Ch 3 Collaborating/Discussing

30  Collab requires people to agree on a goal, divide the task, delegate responsibilities and agree how to combine pieces to create the desired end product

collaboration brings people together to achieve something that could not be achieved individually

Standard 1--prepare for and participate effectively in a range of conversations and collaborations with diverse partners, building on others' ideas and expressing their own clearly and persuasively."

high school students required to take more responsibility for discussion They don't just participate in teacher created discussions, they initiate them. They set the goals and the roles. Actively participate, not sit and listen to others. they bring others into the discussion and promote differing opinions.
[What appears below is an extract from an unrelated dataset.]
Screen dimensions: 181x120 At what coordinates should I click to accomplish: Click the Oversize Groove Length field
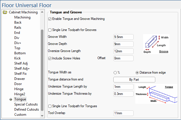(123, 51)
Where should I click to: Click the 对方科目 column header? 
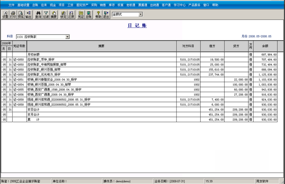pyautogui.click(x=188, y=46)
Teachers guides not leaders, they ask questions..."What rules should we have for the discussion?" "How can we be sure we have heard all views?" When problems occur, "How can this be solved?  Is there new evidence or a new argument that we need?"
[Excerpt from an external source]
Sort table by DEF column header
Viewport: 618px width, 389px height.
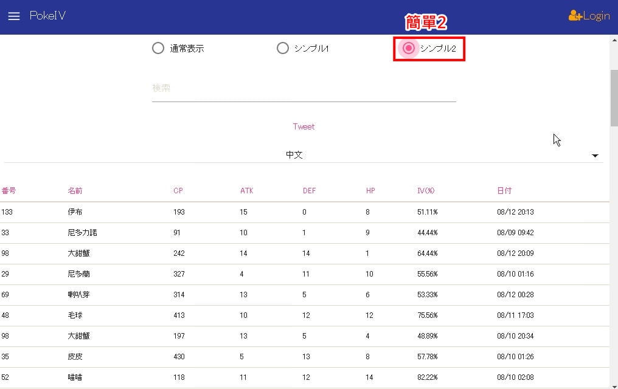[x=309, y=191]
Collaboration--interacting with others in a group to accomplish a goal.
1 must have a specific purpose or point,
2 work towards a goal
3 be given freedom to use all tools at their disposal

40 Take action: Developing Collaborative Discussion Skills

Algebra--group members get questions with same process different problem--explain problem and answer to group members

English--comma usage different writing piece to edit, are there introductory phrases in the paper, are there items in a series--in groups discuss comma rules present in piece

Sci--give different labs, identify control, variables etc and explain to group

42 Require groups to collaborate to produce a single product

hand out difficult article to all members--all read discuss and write one summary per group they all agree summarizes all key points--can have person 1 write 1st sentence, 2nd person write 2nd sentence etc. If there is disagreement, they must collaborate to resolve the differences.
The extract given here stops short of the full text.